By: Lucas Pearson | Follow Me On Twitter @lucaspearson_
The NHL is getting faster and younger. Long gone are the days of Joe Sakic, Nicklas Lindstrom and Marty St. Louis continuing to dominate the league in their mid-30s. The league is now driven by youth, guys like Connor Mcdavid (22), Nikita Kucherov (25) and Nathan MacKinnon (23) have taken the league by force with their speed and skill. The infusion of young talent has transcended the NHL from a league that favored bigger, stronger players into a league that benefits the speed of the youth.
Brad Marchand & Patrice Bergeron.
Wizards, I tell ya. pic.twitter.com/SEjd4pwTvq
— Conor Ryan (@ConorRyan_93) April 1, 2019
In an incredibly well-done article on the aging curves in the NHL, we see that the average NHL player peaks around the age of 24 and continues to decline into their 30s. To back this up, let’s take a look at the 2003 draft class (where the majority of draftees are 33 years old as of now). Former Bruin Loui Eriksson, once a great two-way forward with three 70+ point seasons, has floundered these past few years and is on pace for just about 30 points this season. Corey Perry scored 50 goals in his age 25 season but like others has regressed to just ten points and a minus-14 rating in an injury-filled 29 games. Ryan Kesler, who Bruins fans know all too well, has fallen off the face of the earth after many seasons of incredible two-way, hard-nosed play. There are so many other players from that draft that have followed in very similar footsteps, David Backes, Jeff Carter, Dion Phaneuf, and Brent Seabrook among others.
And then we get to the anomaly of the bunch, the man, the myth, the absolute legend that is Patrice Bergeron. Despite the majority of his draft class falling off a cliff in these past few years and the league being as fast as ever, Bergy has done everything but decline. He’s actually having the best year (offensively at least) of his career.
Patrice Bergeron has always gone above and beyond what was expected of him.
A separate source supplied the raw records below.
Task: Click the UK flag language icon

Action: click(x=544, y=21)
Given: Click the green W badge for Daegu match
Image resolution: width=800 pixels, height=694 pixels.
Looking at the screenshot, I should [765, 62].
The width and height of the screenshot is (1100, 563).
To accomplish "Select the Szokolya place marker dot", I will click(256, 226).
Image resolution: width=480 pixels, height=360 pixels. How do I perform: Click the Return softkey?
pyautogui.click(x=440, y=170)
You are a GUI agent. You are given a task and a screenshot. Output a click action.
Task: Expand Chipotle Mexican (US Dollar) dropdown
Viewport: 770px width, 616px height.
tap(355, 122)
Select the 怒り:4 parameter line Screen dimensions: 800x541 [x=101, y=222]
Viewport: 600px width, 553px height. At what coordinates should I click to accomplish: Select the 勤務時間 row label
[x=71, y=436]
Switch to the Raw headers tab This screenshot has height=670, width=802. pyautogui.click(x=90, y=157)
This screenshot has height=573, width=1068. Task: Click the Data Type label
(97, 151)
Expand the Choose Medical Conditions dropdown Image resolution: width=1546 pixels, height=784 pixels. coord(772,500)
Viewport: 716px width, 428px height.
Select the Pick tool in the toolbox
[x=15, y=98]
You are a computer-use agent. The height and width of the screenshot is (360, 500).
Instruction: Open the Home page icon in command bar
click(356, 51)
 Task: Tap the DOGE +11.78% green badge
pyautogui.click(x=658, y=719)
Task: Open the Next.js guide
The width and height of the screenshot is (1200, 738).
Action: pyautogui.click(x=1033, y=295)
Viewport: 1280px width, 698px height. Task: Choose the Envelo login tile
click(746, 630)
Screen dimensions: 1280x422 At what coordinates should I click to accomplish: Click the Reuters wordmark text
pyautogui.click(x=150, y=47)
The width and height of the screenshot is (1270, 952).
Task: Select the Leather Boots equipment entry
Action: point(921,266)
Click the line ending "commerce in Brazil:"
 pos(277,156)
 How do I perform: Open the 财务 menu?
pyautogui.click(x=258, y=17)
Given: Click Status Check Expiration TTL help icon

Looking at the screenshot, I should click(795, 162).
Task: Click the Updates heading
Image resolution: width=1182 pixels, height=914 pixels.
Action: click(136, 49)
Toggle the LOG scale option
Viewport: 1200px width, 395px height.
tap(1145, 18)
The 45th overall pick in the 2003 draft surprised all when he immediately jumped into the NHL, and at the ripe age of 18, was the youngest player in the league at the time. He had a great rookie season, scoring 16 goals, 39 points and finished 9th in the Calder Memorial Trophy voting.
The next season, even amidst the lockout, held even more achievements for Bergeron. He led the Canadian World Juniors team to a gold medal with a staggering 13 points in just six games. The following year, still at just 20 years old, led the Bruins in scoring with 73 points and set a career high that wasn’t matched for 12 seasons. But for whatever reason, after 12 years of great season after great season, after four Selke trophies, after battling injury after injury in the regular season and the playoffs, this was the year Bergeron has turned into overdrive.
The 33-year-old has exploded this year, lighting the lamp 32 times and adding 45 helpers to set a new career high in 77 points in just 62 games. Without his injuries, he could’ve reached the 100 point plateau and would certainly be in the heat of the MVP race.
Oh, and don’t act like this season has put a damper on his incredible two-way prowess. He continues to be one of the top faceoff men in the league, winning 56.5% of draws this year. His Corsi sits at 57.5, good enough for 11th in the NHL (for players with over 30 games played) and continues to marvel day in and day out with the way he sees the ice both with and without the puck. I’d say what he did in the Winter Classic in a span of 30 seconds or so sums up his season pretty well.
Whether his incredible season is due to an increase in scoring throughout the league, his amazing line-mates, or he just found a new pasta recipe, this may be the best we’ve ever seen Bergy. Well, I guess until the playoffs, where we all know that #37 turns into another animal.